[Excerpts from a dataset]

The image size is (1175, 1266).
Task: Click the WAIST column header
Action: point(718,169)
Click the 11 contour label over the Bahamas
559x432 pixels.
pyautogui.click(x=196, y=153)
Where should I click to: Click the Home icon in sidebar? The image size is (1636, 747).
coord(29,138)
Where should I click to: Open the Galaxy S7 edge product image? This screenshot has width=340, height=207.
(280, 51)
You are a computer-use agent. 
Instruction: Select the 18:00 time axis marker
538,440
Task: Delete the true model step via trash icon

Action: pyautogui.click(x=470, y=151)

--

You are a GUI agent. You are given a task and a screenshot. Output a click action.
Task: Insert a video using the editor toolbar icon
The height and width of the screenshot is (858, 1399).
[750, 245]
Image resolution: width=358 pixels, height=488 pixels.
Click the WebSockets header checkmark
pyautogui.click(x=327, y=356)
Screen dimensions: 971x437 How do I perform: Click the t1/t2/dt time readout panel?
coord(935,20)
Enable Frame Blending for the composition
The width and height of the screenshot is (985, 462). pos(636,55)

_EXERCISE DESCRIPTION_. Copy each line containing the word "agent" from the data.

_EXPECTED ANSWER_.
You are a computer-use agent. 
You are a GUI agent. You are given a task and a screenshot. Output a click action.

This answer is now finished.